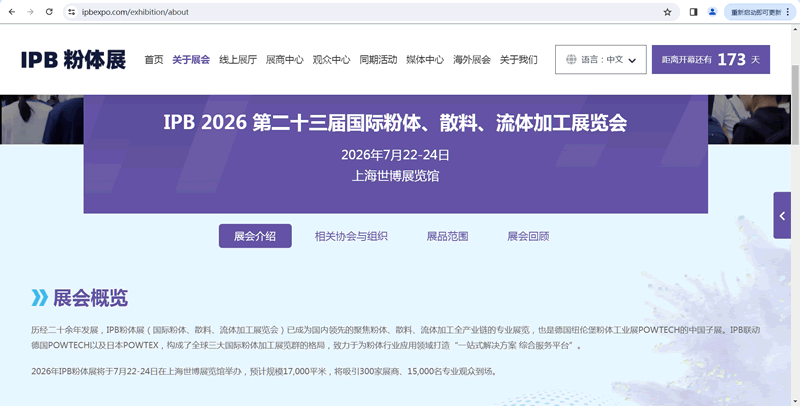Open the browser profile avatar icon
800x406 pixels.
click(x=712, y=12)
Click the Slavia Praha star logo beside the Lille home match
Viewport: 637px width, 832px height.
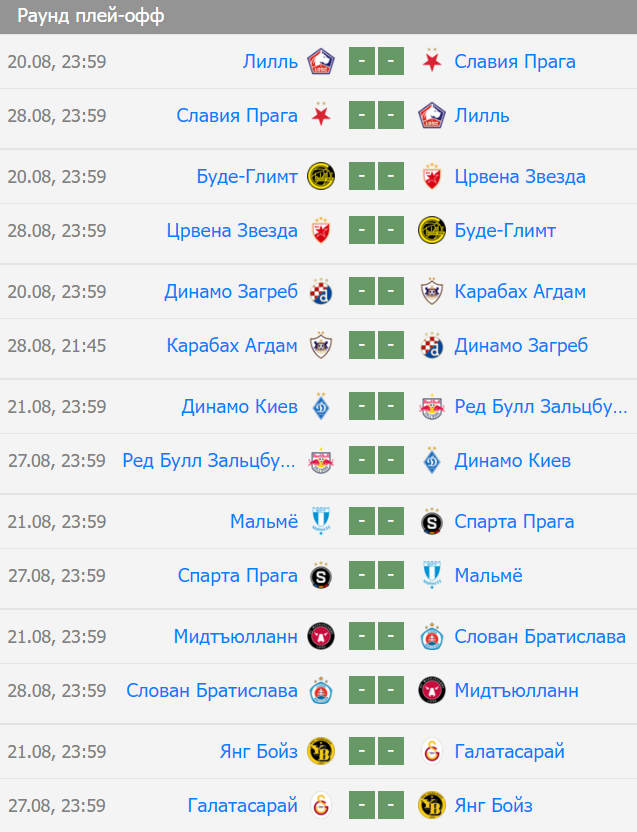click(432, 60)
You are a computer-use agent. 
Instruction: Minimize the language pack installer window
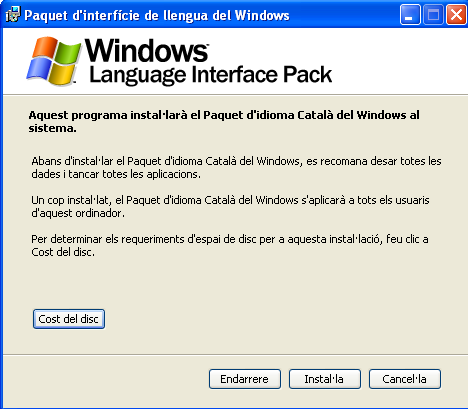point(410,15)
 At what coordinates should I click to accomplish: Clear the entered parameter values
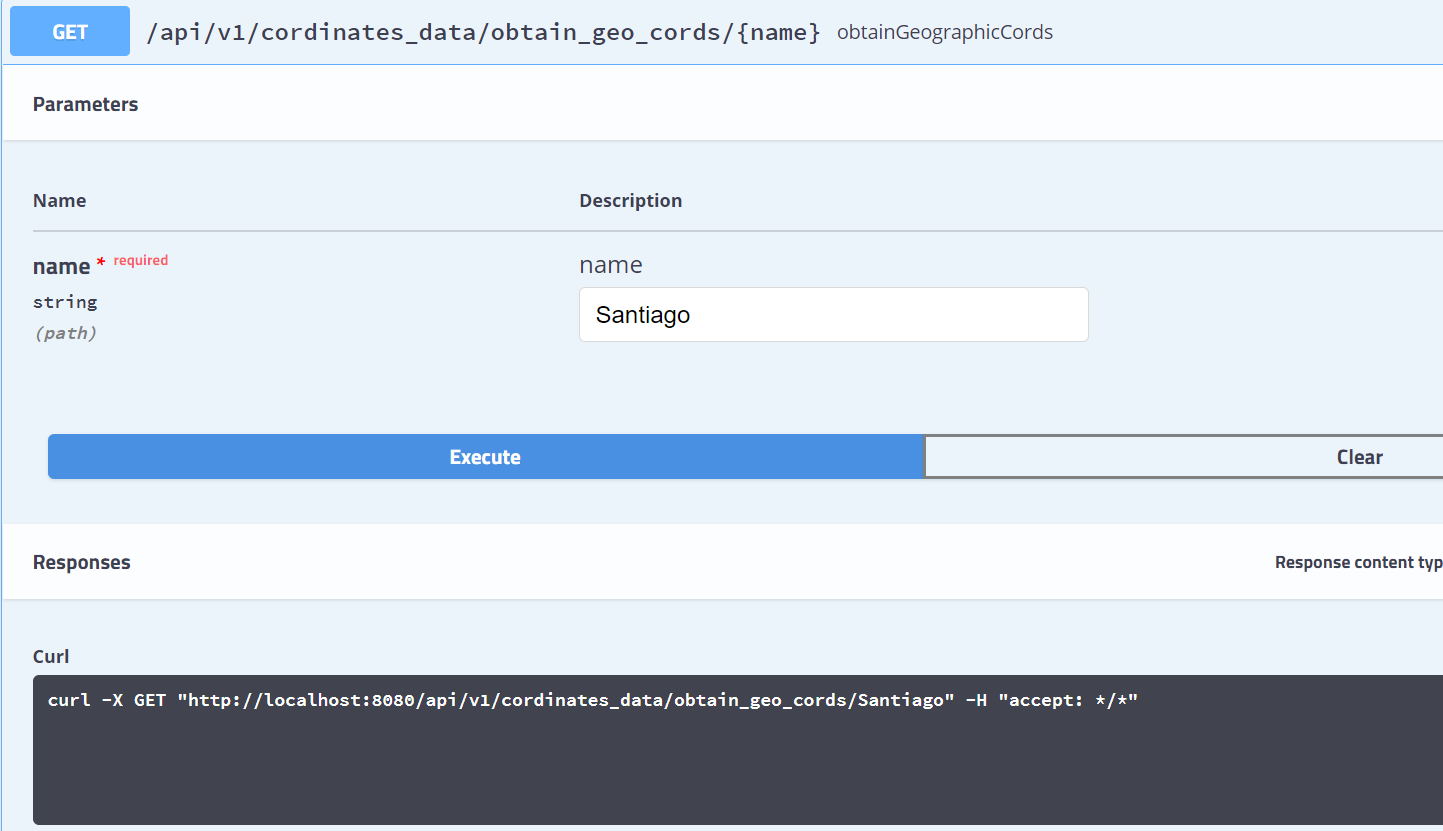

=====

Exactly the lines from the one with "Instruction: Minimize the" to the last line of the listing are wanted, both ends included and pictures excluded.

Instruction: Minimize the language pack installer window
point(410,15)
 At what coordinates should I click to accomplish: Clear the entered parameter values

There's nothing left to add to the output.